• [WHAT THE TASK REQUIRES]: Should any entry include an image, skip the image and copy the entry exactly.

━━━ DATASET RECORDS

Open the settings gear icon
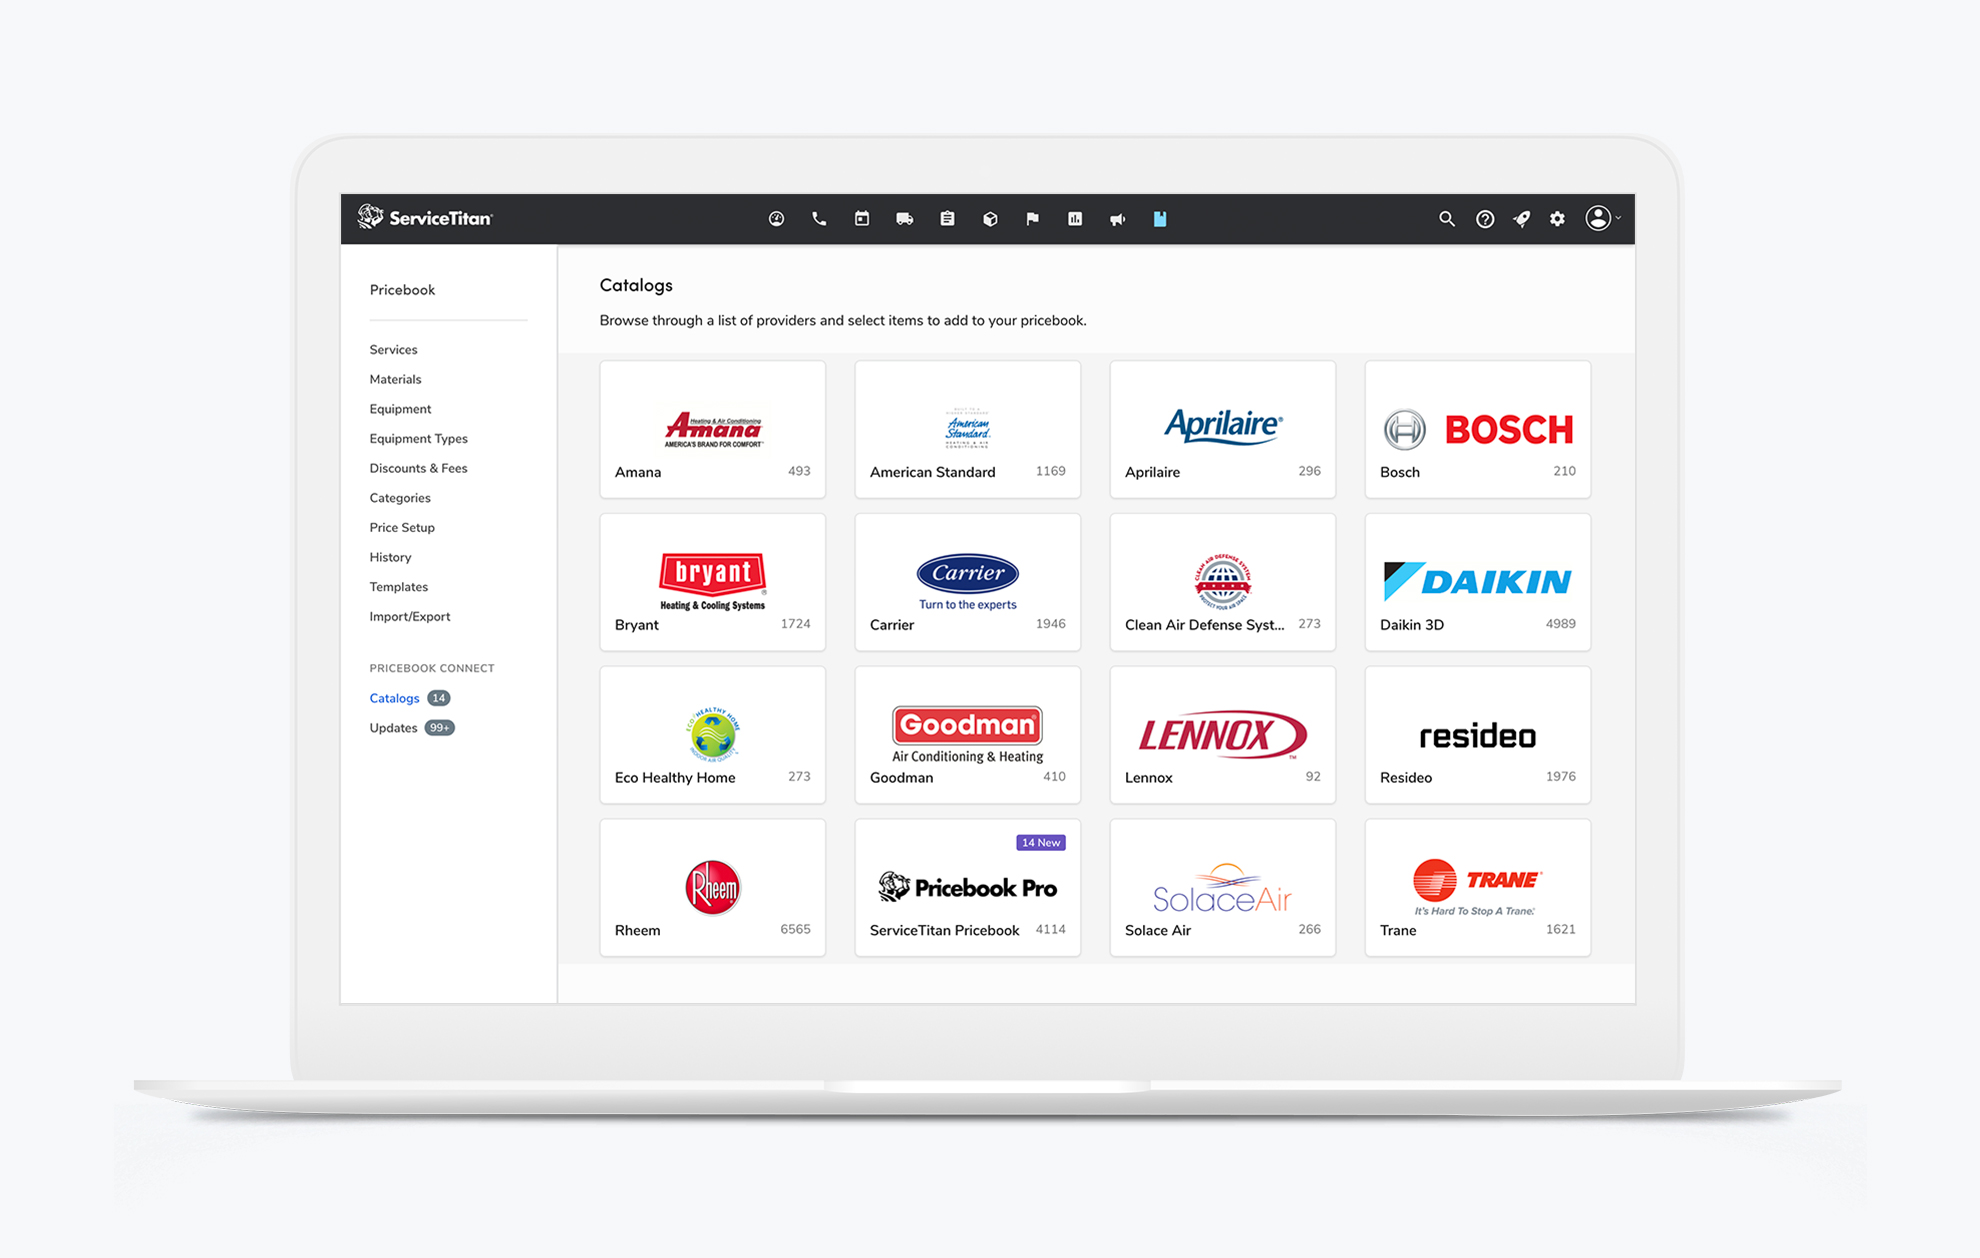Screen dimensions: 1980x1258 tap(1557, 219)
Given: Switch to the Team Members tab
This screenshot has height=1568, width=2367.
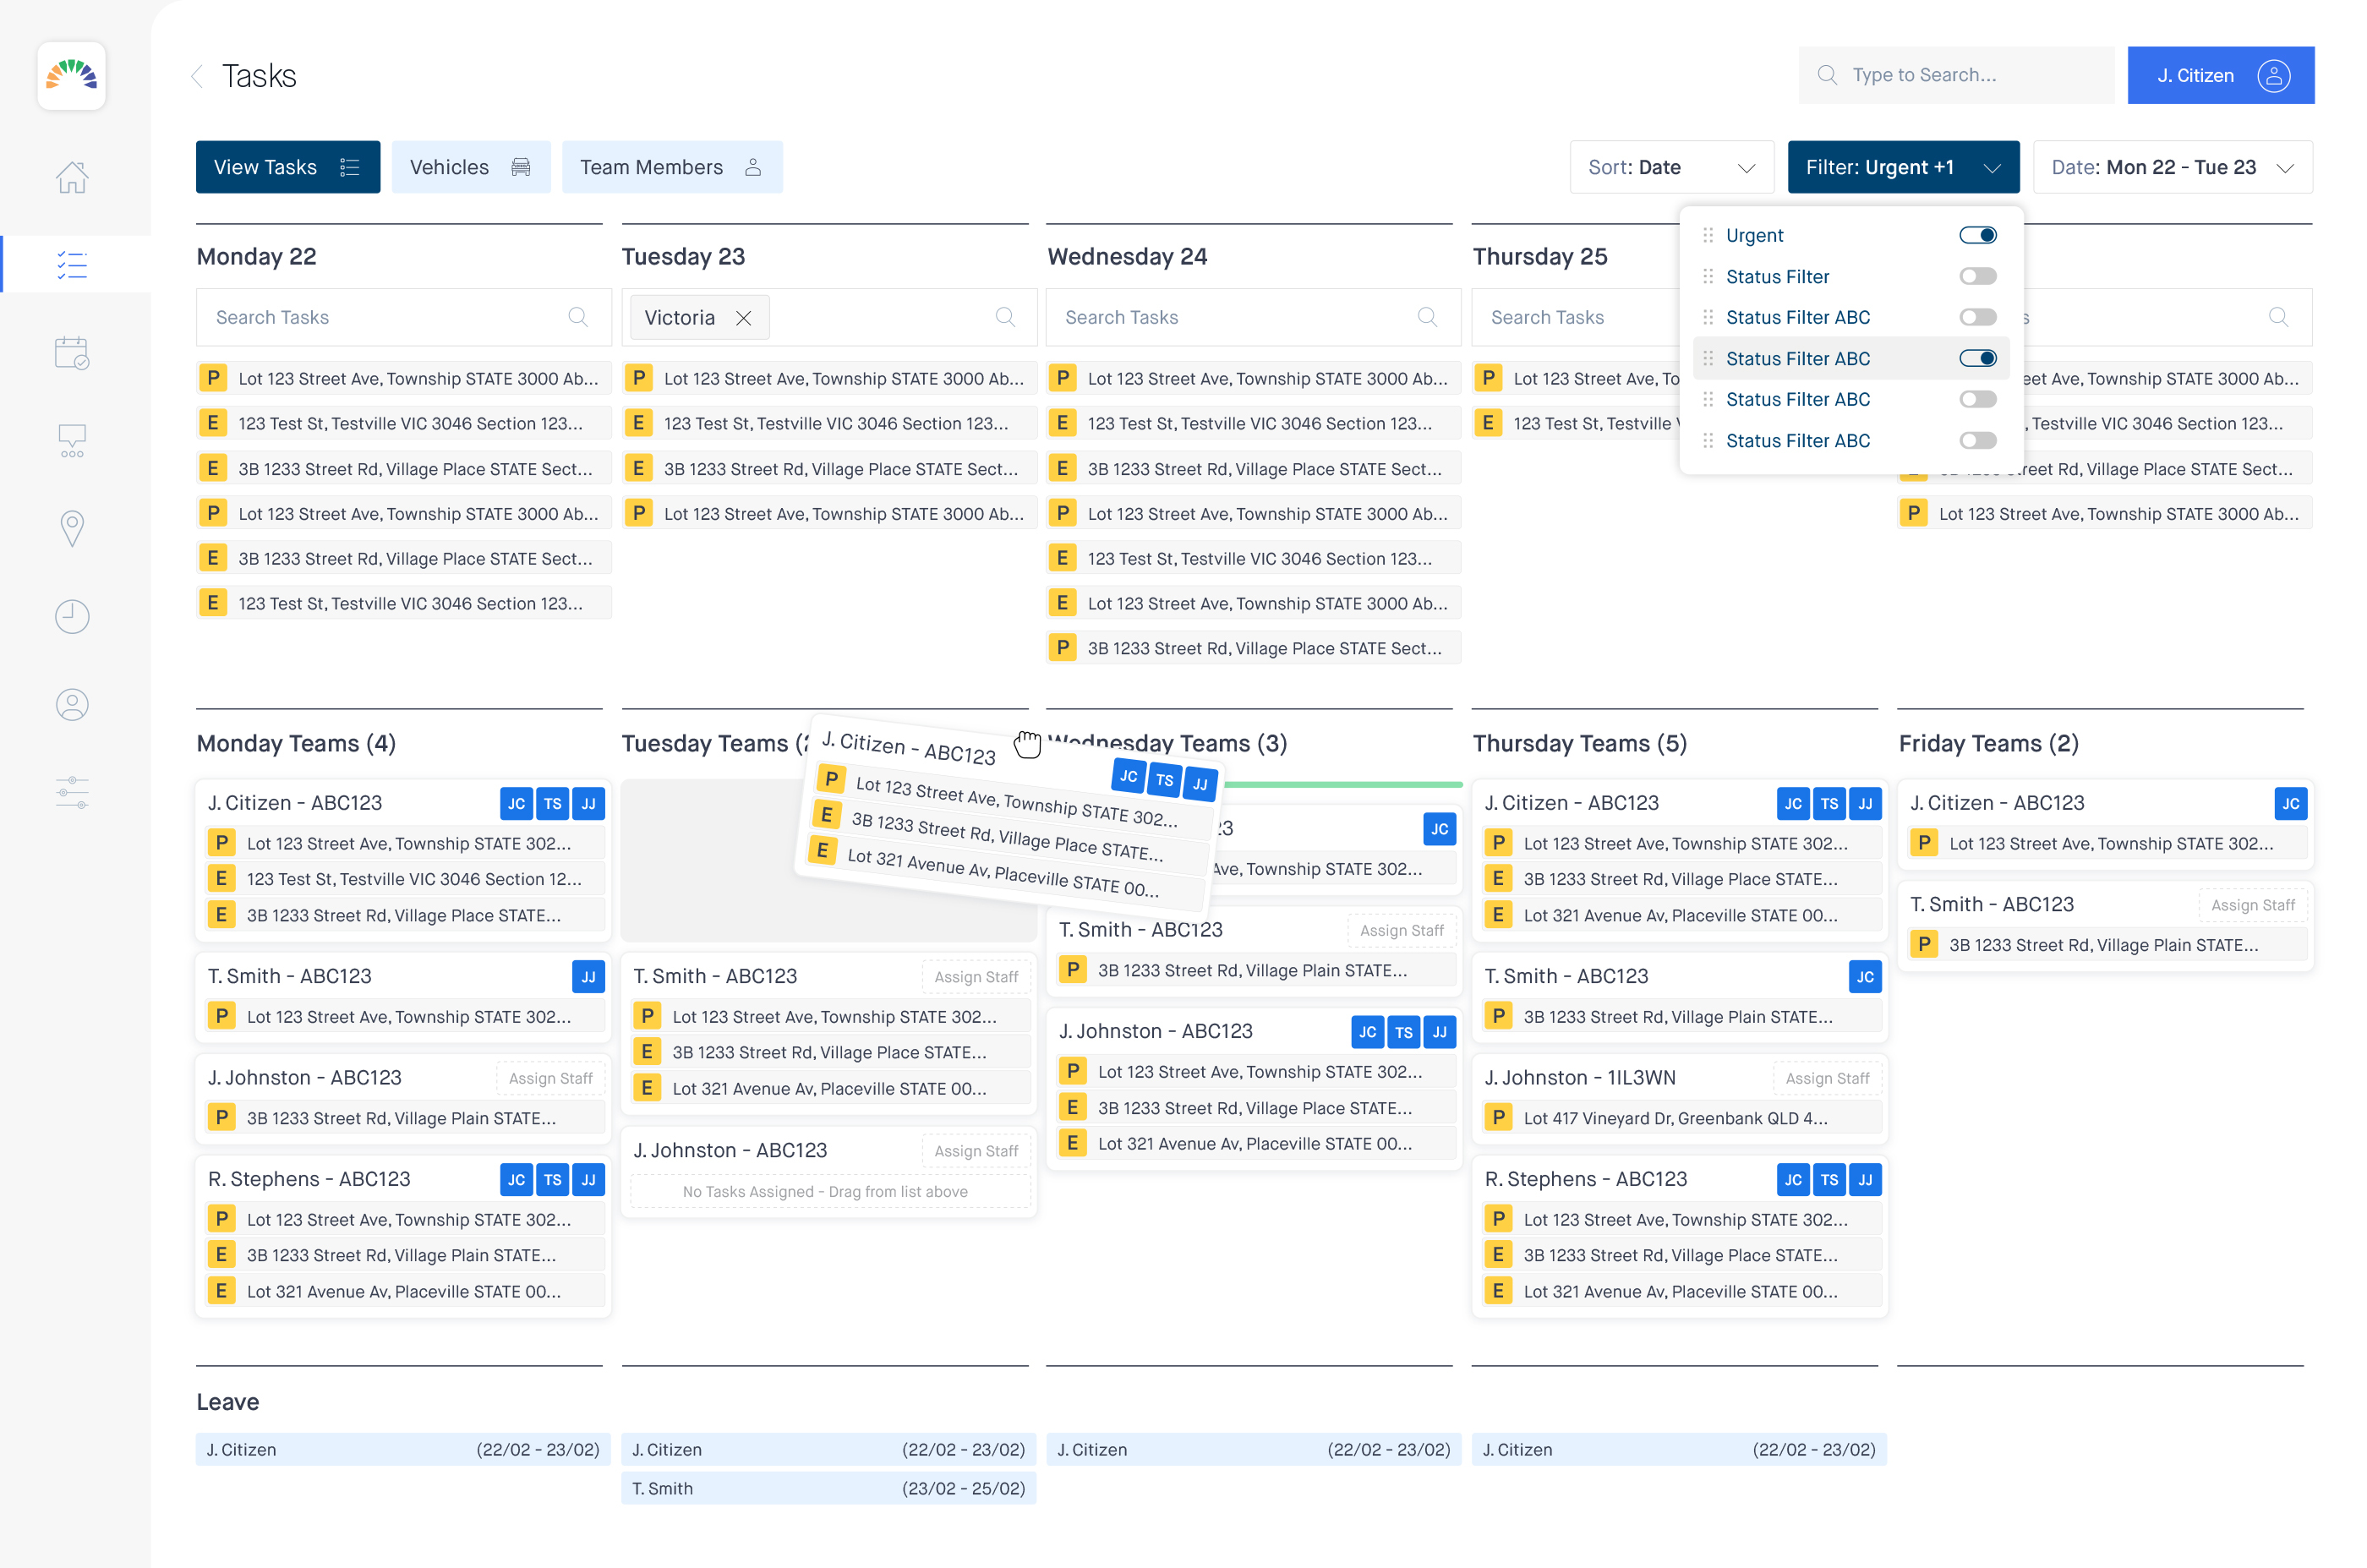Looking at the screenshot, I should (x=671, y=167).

━━━━━━

• [EXERCISE ANSWER]:
Open the settings gear icon
Screen dimensions: 1980x1258 tap(1557, 219)
Given: Switch to the Team Members tab
This screenshot has height=1568, width=2367.
Looking at the screenshot, I should (x=671, y=167).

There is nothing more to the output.